Required work: The listing below contains a span that opens with the line containing "iStripper Girls (289, 1552)" and closes with the line containing "Brown-haired (291, 638)". Return that span exactly.
-- Data for analysis follows --
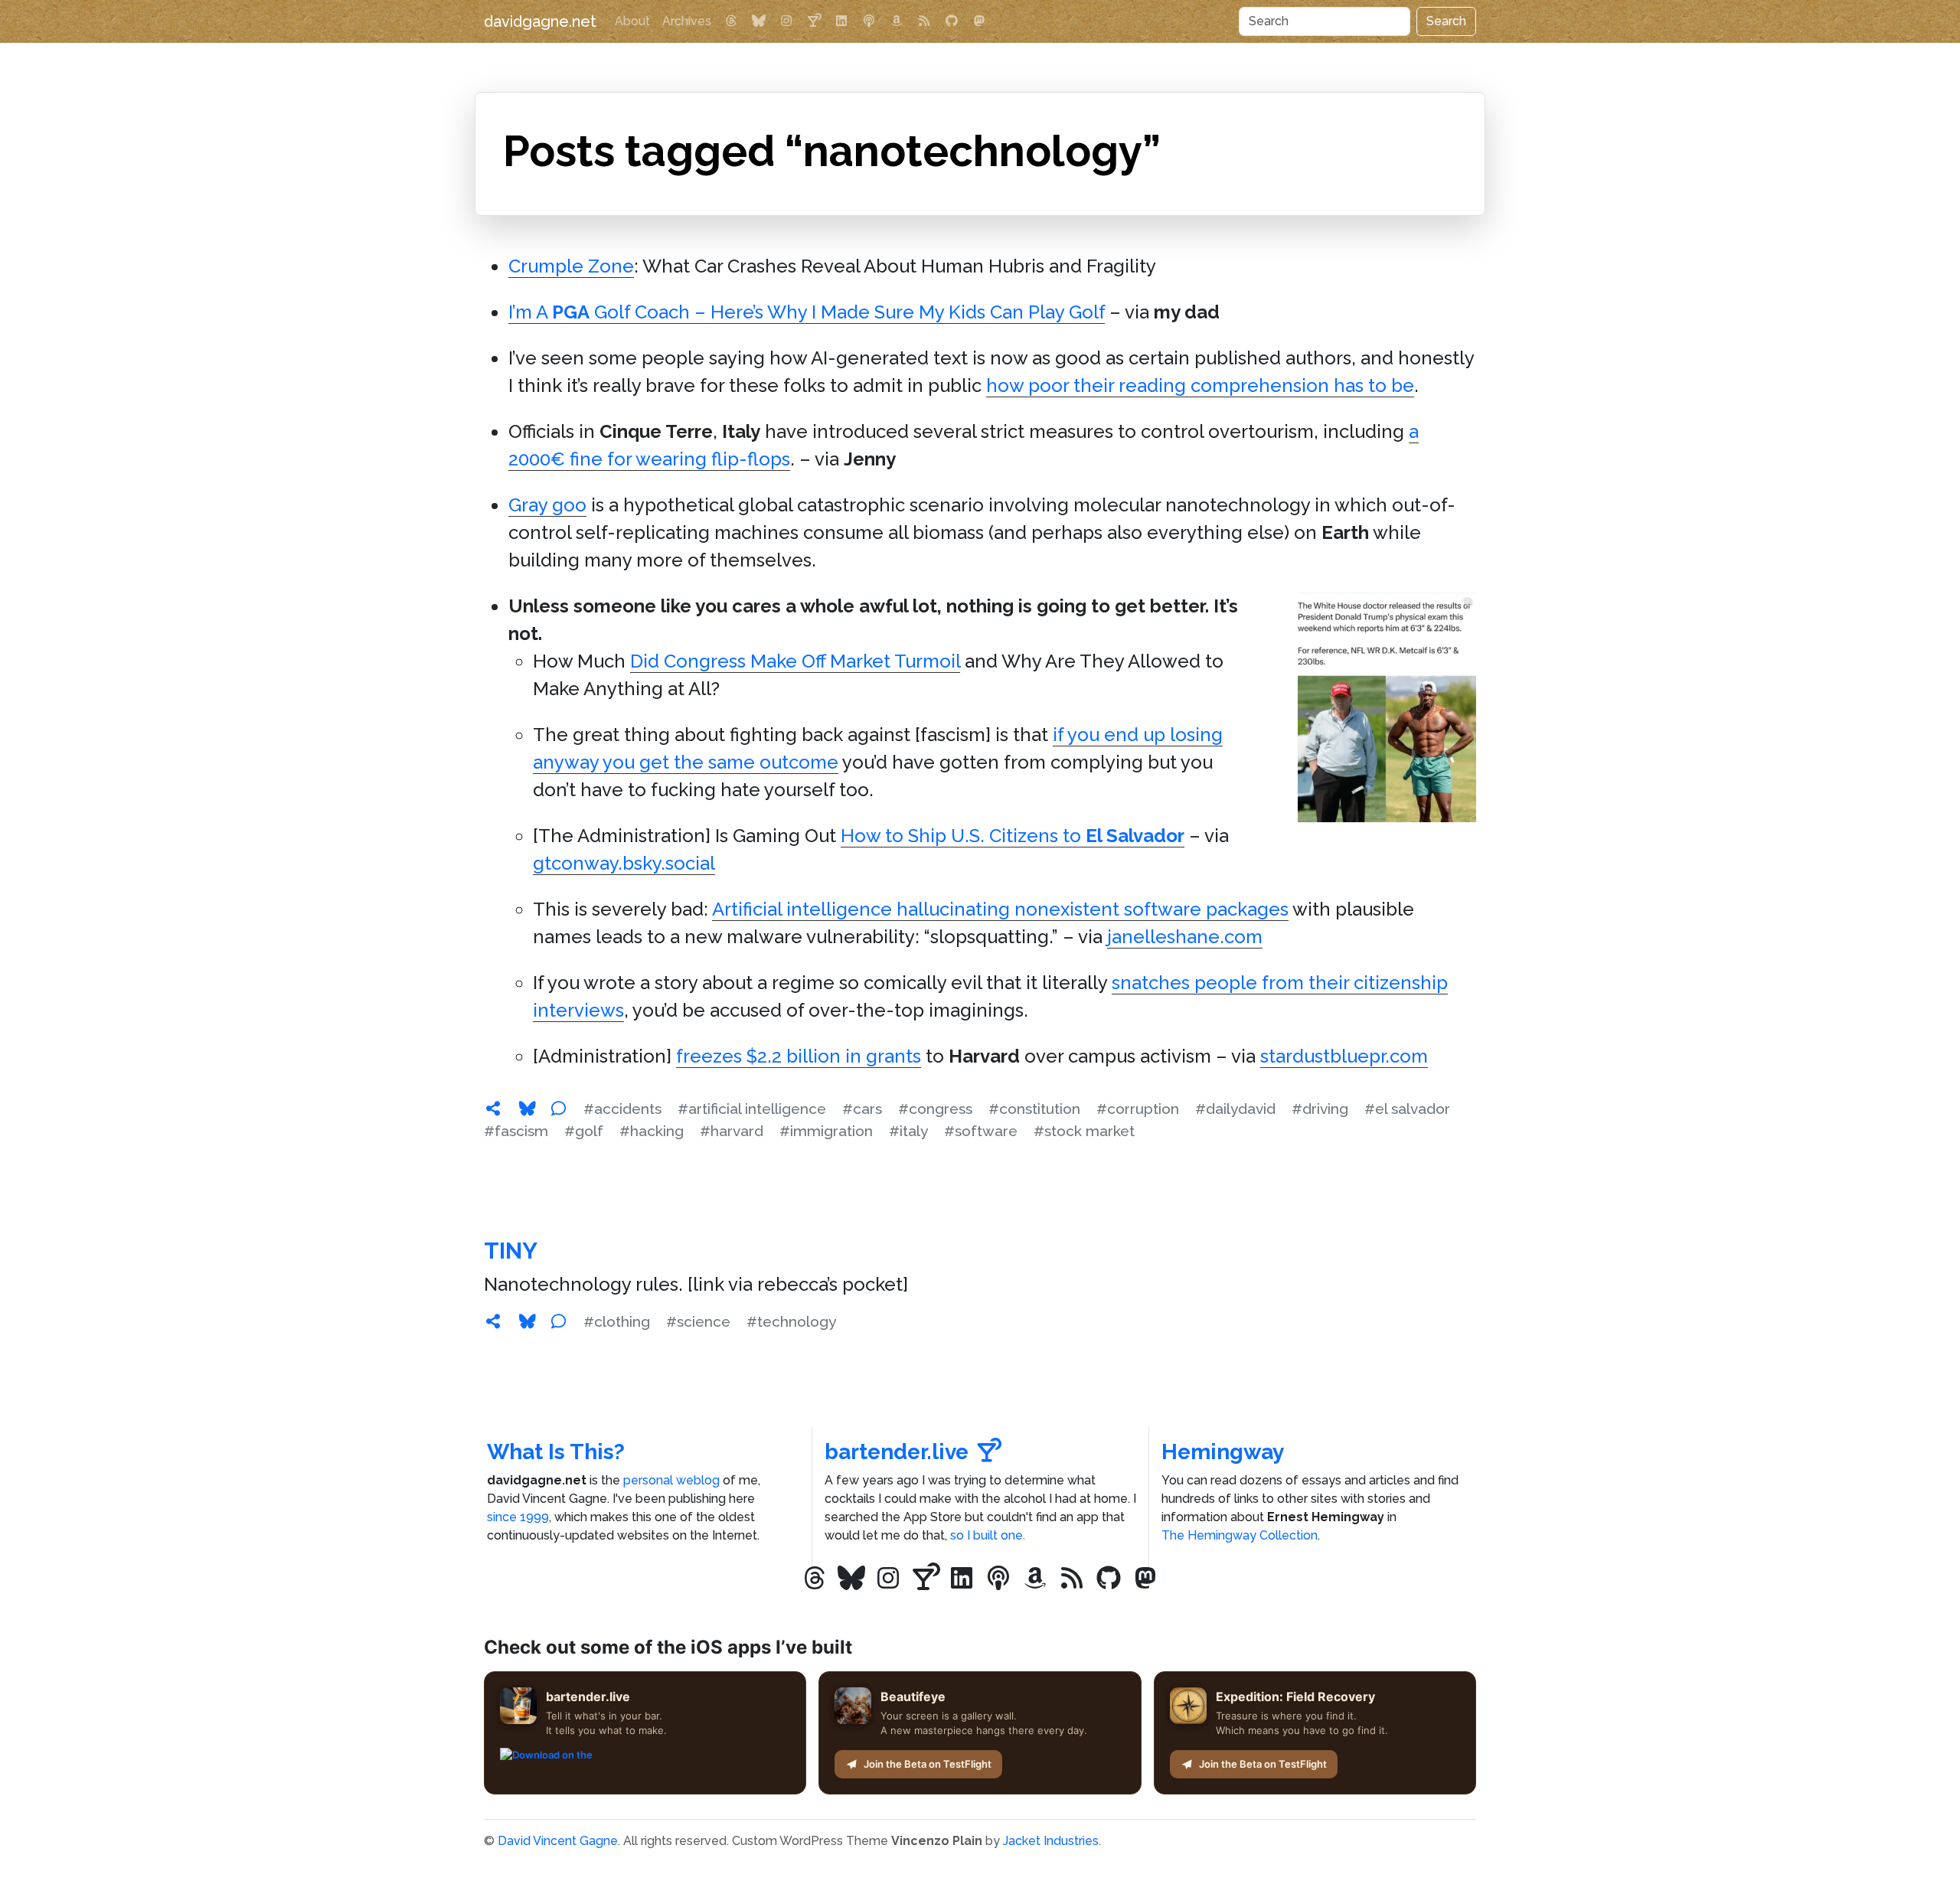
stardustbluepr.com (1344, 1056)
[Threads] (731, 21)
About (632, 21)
-- Data for analysis concluded --
-- Data for analysis follows --
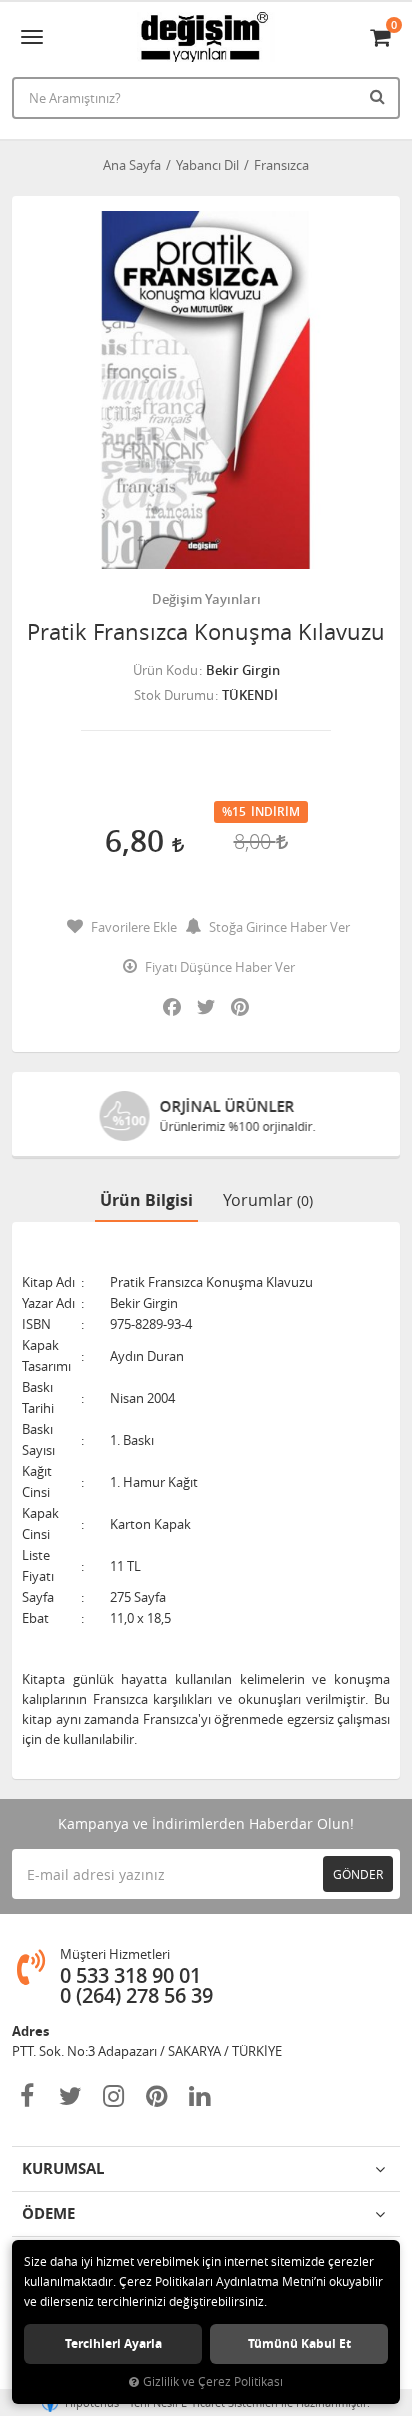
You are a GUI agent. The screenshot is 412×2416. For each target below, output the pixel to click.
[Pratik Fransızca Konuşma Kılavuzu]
-- Data for analysis concluded --
-- Data for analysis follows --
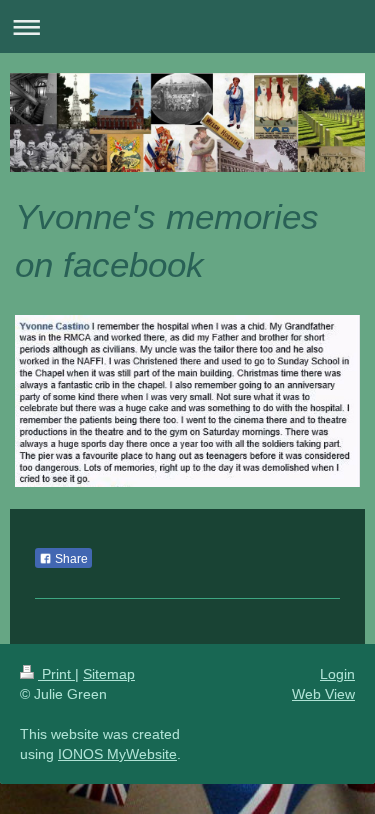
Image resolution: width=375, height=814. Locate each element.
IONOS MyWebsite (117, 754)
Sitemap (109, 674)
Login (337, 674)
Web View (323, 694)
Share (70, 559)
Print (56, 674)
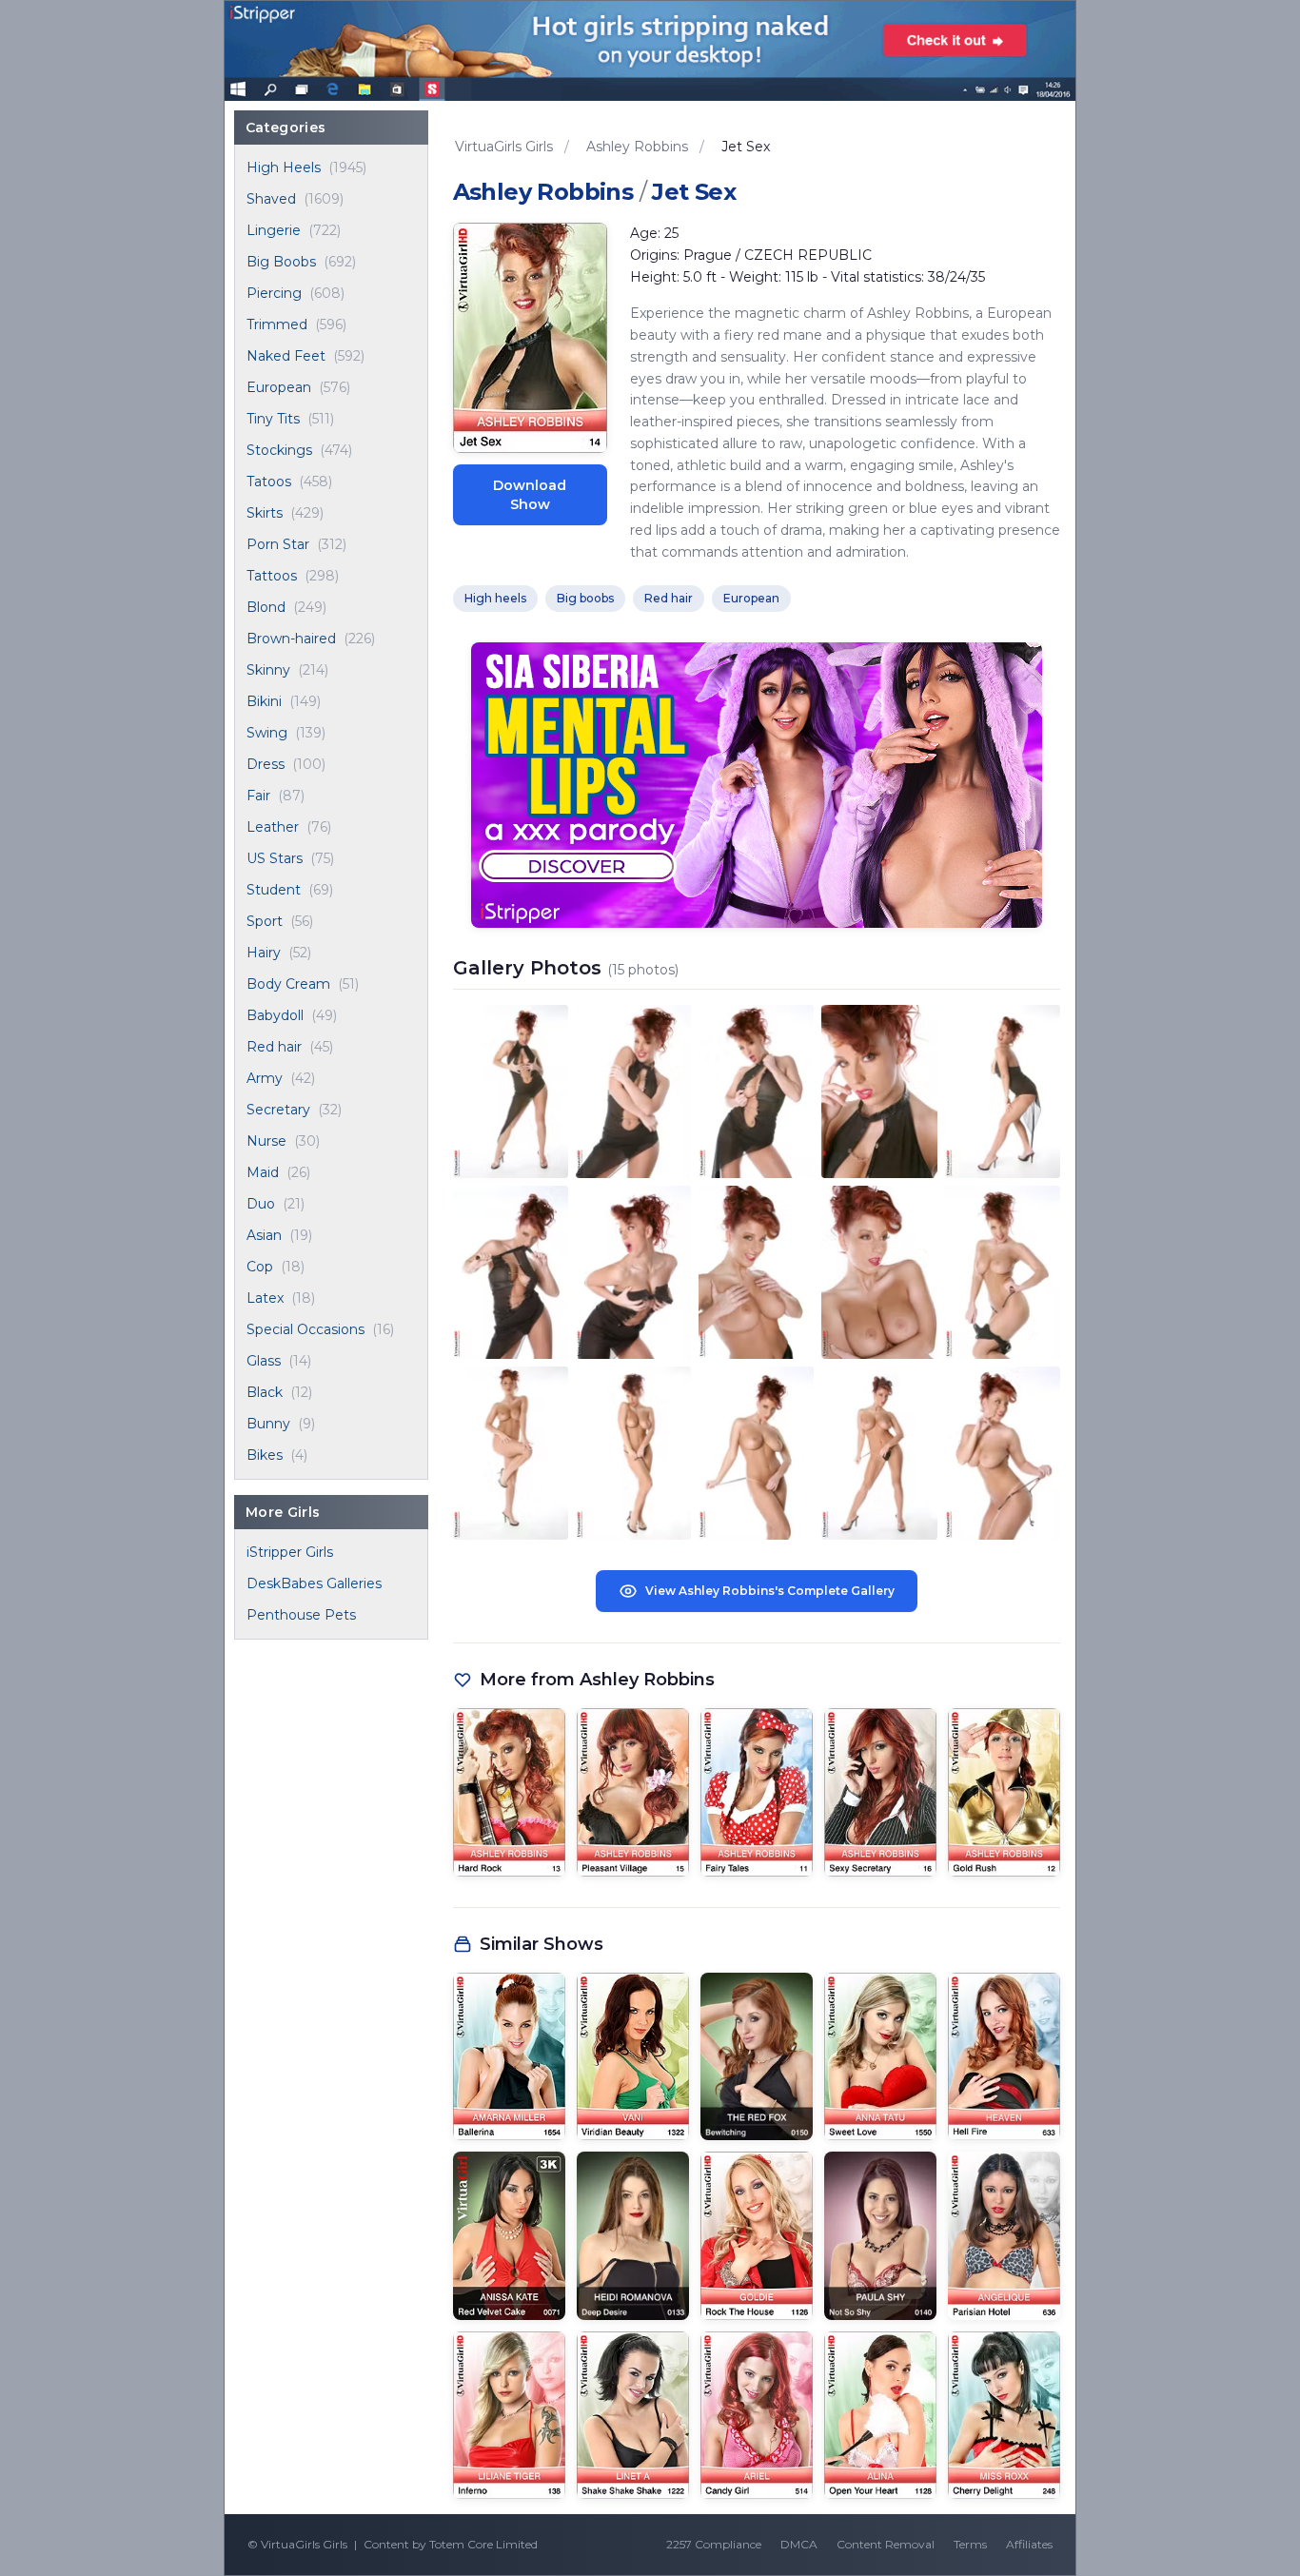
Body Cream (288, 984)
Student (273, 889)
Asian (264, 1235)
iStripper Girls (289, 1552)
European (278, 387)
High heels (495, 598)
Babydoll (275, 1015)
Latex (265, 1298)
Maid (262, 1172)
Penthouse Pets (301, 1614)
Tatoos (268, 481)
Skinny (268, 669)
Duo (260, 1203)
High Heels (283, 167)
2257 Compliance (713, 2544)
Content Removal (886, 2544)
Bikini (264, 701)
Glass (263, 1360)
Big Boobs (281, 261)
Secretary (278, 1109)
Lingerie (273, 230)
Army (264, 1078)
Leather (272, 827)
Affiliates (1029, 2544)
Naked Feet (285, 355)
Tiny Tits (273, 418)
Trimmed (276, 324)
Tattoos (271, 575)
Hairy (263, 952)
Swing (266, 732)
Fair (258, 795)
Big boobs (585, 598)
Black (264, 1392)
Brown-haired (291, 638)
-- Data for analysis concluded --
Answer box:
iStripper Girls (289, 1552)
European (278, 387)
High heels (495, 598)
Babydoll (275, 1015)
Latex (265, 1298)
Maid (262, 1172)
Penthouse Pets (301, 1614)
Tatoos (268, 481)
Skinny (268, 669)
Duo (260, 1203)
High Heels (283, 167)
2257 Compliance (713, 2544)
Content Removal (886, 2544)
Bikini (264, 701)
Glass (263, 1360)
Big Boobs (281, 261)
Secretary (278, 1109)
Lingerie (273, 230)
Army (264, 1078)
Leather (272, 827)
Affiliates (1029, 2544)
Naked Feet (285, 355)
Tiny Tits (273, 418)
Trimmed (276, 324)
Tattoos (271, 575)
Hairy (263, 952)
Swing (266, 732)
Fair (258, 795)
Big boobs (585, 598)
Black (264, 1392)
Brown-haired (291, 638)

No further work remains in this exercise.